Ten year old Maria was given a “Magnificent Marvelous Me!” shortly after the death of her sister Gloria, who passed away after an almost five year battle with cancer.

Her parents told Art with Heart, “The very nature of taking care of a child that is ill means that you have to put aside other things, and so the siblings really do get lost in the shuffle, in the chaos of a disease that invades their space. Art with Heart’s beautiful book was a great opportunity to be able to bring Maria to a safe place where she could experience and express her own feelings and feel special and wanted. That’s really what she needed, especially at such a tragic and scary time in her life.

“Maria was Gloria’s best friend. They would spend hours playing together. She lost her playmate, and her roommate. The book came at just the right time after Gloria passed away. By getting this book, it basically said that she was just as important as her sister who was sick. To put focus on the siblings along with the ill child is vital for the health of the entire family.”
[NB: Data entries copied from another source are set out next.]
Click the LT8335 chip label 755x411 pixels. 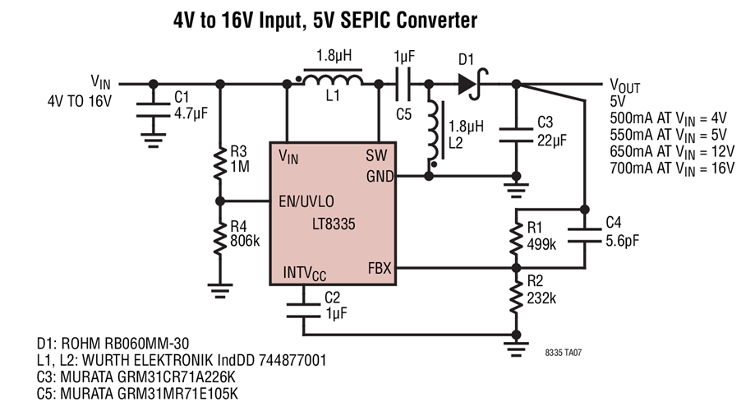click(334, 224)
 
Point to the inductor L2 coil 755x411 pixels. click(432, 136)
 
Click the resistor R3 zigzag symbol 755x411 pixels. click(220, 163)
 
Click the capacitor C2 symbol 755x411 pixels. click(303, 305)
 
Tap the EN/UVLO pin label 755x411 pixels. click(306, 200)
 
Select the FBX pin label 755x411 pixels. click(379, 268)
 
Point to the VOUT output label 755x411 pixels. click(624, 85)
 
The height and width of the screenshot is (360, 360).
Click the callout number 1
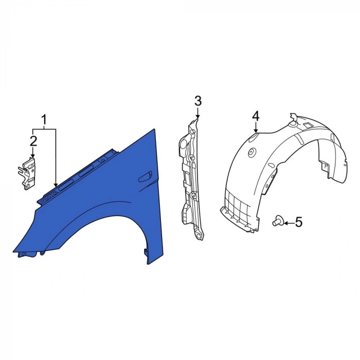click(x=44, y=120)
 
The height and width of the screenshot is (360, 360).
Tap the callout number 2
click(x=33, y=141)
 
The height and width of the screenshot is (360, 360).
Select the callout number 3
click(x=198, y=101)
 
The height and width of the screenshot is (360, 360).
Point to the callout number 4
click(x=256, y=116)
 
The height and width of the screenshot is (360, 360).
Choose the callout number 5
click(x=298, y=222)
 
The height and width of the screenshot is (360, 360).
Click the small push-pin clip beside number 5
click(x=278, y=221)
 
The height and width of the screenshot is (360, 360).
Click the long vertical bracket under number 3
click(x=191, y=179)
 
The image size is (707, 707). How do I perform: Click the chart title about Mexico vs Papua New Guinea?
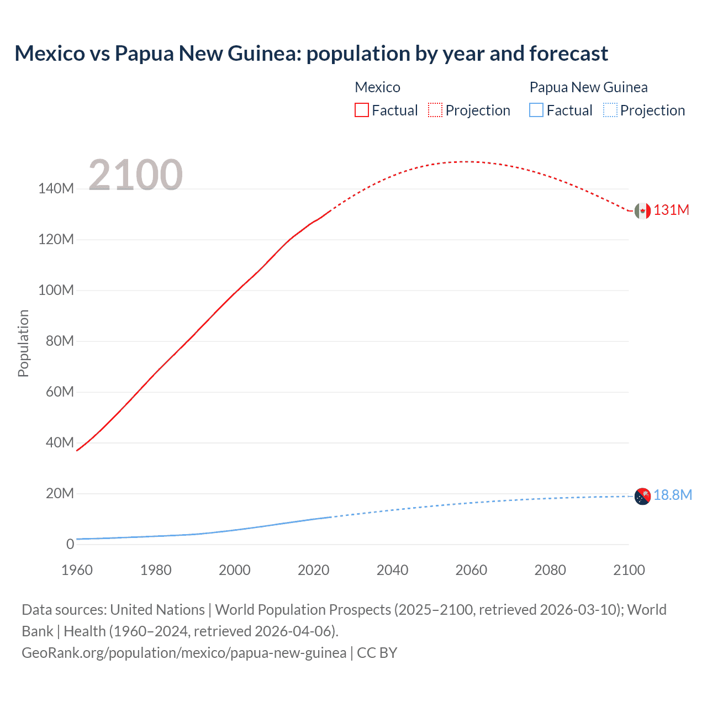(311, 54)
Maria followed up by saying, “It’s great to just have something that was meant for me… like it says “Magnificent Marvelous ME!”

Over 600 children have benefited from the project so far and the book has generated overwhelmingly positive responses among healthcare workers in hospital settings, who use it as an outreach to the siblings who must wait in the hospital as their siblings receive treatment. Other audiences are discovering the benefits to the children they serve as well, such as mental health counselors and therapists who see value in the therapies the book is based in.

Art with Heart has developed a curriculum that will be piloted this coming fall with a special school in Seattle that caters to siblings of children with cancer. We are also developing trainings for mental health professionals whose outreach to this under-served population will be enhanced through the use of this intervention tool.